Quei perditempo? Vivono.” Il pilota era l’unico con cui riuscissi davvero a relazionarmi. Maik era diventato un pericolosissimo sciamano anticomunista. Preferiva passare le sue giornate a bruciare ossa e cacciare bolscevichi con Fiete, anziché rispettare la mia autorevole figura. Klaus e Martin stavano progettando una fuga (definitiva, dicevano) nelle linee russe.

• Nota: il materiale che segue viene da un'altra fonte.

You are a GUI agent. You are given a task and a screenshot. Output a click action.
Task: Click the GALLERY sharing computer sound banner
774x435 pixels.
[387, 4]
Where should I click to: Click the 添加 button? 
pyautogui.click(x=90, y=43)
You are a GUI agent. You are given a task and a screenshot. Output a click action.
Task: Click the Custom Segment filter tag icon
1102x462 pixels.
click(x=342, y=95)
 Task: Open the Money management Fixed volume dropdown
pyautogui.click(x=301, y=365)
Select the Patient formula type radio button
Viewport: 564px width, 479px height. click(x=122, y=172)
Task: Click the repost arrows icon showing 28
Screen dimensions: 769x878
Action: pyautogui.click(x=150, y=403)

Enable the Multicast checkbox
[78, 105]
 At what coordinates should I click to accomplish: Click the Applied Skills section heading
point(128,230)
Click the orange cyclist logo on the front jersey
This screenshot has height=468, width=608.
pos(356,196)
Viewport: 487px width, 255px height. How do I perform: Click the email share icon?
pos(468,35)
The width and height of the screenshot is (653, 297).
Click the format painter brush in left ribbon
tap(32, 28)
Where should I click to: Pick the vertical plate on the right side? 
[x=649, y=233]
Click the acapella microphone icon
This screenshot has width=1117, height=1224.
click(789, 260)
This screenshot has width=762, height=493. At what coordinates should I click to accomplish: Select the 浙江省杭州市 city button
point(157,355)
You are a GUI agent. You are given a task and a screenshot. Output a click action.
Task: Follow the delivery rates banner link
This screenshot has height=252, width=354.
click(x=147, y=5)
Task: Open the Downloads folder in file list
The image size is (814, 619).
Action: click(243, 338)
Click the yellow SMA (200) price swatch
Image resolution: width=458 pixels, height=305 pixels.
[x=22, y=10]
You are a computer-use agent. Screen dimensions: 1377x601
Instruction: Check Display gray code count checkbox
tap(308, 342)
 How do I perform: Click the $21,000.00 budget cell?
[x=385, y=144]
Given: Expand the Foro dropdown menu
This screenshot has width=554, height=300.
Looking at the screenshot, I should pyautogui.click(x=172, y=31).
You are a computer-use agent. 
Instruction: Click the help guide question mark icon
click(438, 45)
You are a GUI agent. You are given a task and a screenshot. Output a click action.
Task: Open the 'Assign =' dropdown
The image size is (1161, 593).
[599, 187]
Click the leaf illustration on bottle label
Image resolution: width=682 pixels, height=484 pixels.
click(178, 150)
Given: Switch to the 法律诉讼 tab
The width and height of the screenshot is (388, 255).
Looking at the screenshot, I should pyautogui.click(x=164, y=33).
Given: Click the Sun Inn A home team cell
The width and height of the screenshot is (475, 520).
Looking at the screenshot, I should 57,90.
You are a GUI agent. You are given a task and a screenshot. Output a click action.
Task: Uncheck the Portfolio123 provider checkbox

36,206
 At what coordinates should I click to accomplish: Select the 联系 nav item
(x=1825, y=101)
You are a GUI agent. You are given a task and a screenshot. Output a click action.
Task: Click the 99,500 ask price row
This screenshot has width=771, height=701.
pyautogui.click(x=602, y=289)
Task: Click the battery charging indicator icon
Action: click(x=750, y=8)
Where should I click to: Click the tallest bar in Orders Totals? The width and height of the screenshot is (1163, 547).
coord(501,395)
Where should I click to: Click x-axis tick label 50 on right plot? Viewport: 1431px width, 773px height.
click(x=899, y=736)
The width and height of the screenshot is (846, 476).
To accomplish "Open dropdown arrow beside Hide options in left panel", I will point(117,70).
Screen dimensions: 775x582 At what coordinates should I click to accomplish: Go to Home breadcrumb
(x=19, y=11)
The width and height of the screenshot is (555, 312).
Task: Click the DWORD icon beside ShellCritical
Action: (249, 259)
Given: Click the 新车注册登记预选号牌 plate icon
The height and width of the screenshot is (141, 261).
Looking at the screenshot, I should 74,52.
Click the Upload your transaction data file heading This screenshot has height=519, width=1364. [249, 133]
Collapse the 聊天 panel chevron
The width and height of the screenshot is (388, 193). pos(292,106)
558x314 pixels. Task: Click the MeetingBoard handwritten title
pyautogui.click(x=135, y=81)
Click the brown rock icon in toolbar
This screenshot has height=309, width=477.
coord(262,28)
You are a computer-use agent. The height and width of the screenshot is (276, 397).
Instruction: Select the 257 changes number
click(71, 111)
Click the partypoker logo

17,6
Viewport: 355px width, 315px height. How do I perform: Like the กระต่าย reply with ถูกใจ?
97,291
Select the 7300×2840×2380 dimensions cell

“L’ultima volta hanno provato ad integrarsi nelle linee nemiche” gli raccontai “Sono scesi dalla Furia per abbracciare la causa rossa quando, dopo dieci passi, decisero che era troppo pericoloso e tornarono indietro correndo. Dall’altra parte si incazzarono come belve ed aprirono il fuoco. Avresti dovuto vederli, come correvano! Sembravano ballare sotto i proiettili saltellanti. E’ stato quasi divertente.”
“Oh, si.”
rispose, appena turbato. Poi cambiò discorso.
“Senta...”
“Si...”
Si avvicinò a me, mugolando. Tesi l’orecchio.
“E’ vero che stasera Anita Blume canterà per noi?” nei suoi occhi si leggeva la speranza di una vita.
“Certamente. Sarò in prima fila” Ghignai.
Non rispose. Fece spallucce e si abbandonò in un lungo sospiro.
“So come ti senti.” Nella tasca interna della giacca custodivo delle riviste di dubbia moralità ma di eccezionale bellezza. Le lanciai sul suo letto.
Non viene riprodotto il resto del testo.